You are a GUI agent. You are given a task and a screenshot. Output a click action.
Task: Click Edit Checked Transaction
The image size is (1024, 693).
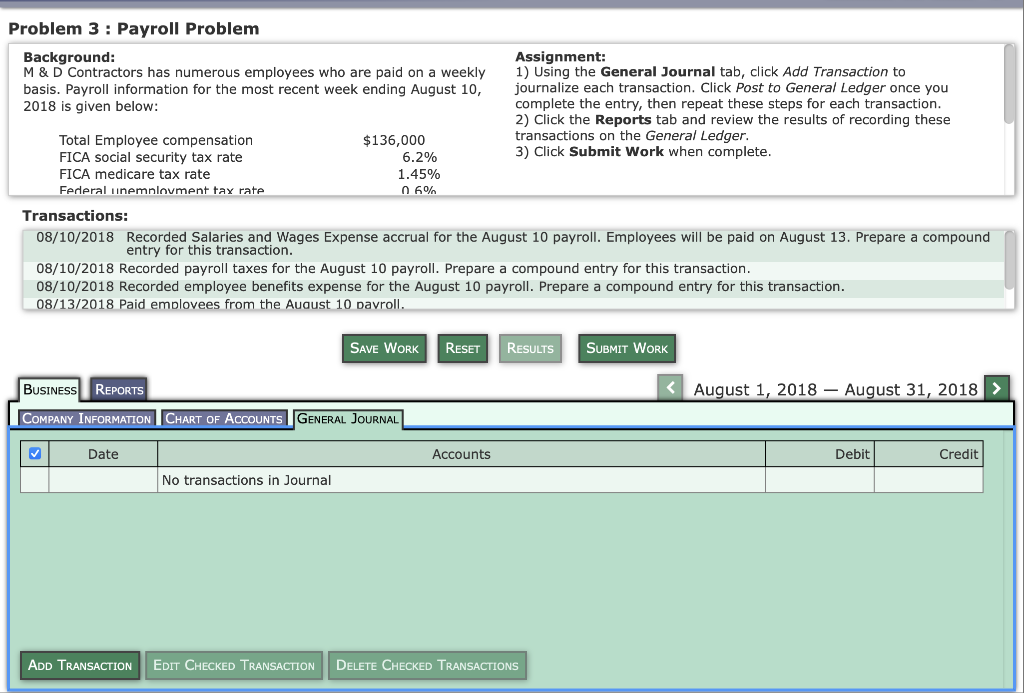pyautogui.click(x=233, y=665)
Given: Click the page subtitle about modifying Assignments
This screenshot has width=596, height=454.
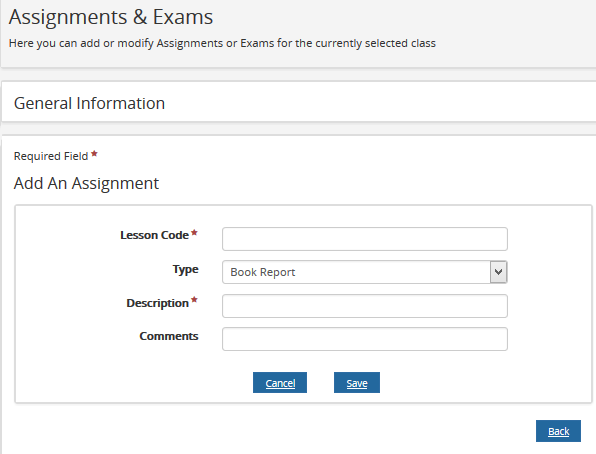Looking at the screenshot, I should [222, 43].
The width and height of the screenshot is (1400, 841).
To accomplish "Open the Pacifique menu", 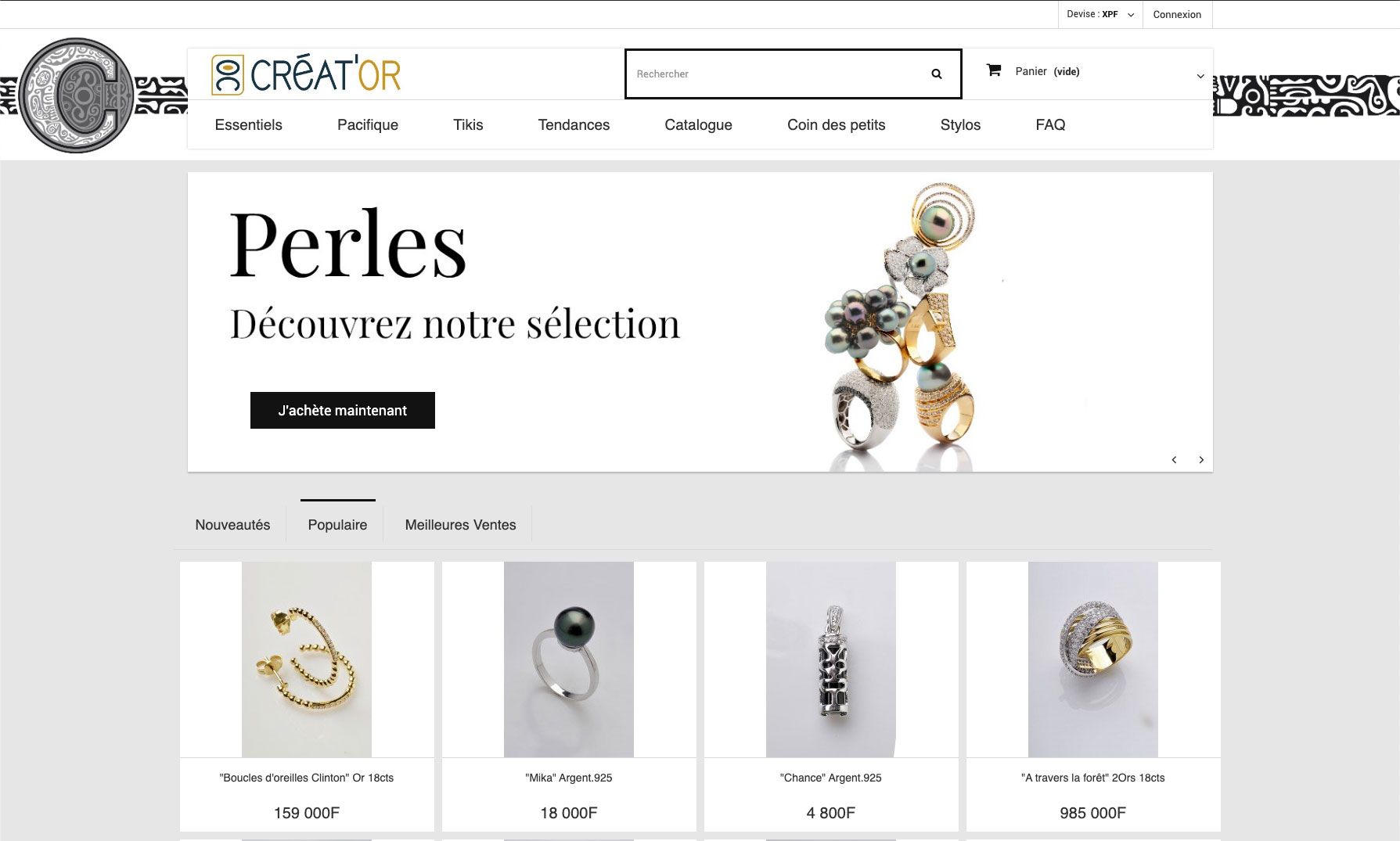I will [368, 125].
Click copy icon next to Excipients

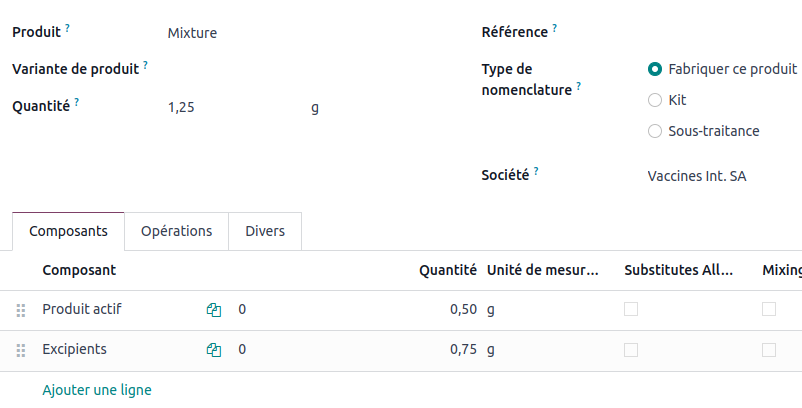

Your objective: Exactly repeat the material from its first line through the line with "The width and", including both, and leave the pictures and everything else out.

Task output:
You are a GUI agent. You are given a task and a screenshot. Output a click action.
Task: Click Edit Checked Transaction
The image size is (1024, 693).
pyautogui.click(x=233, y=665)
Given: Click the page subtitle about modifying Assignments
This screenshot has width=596, height=454.
Looking at the screenshot, I should [222, 43].
The width and height of the screenshot is (1400, 841).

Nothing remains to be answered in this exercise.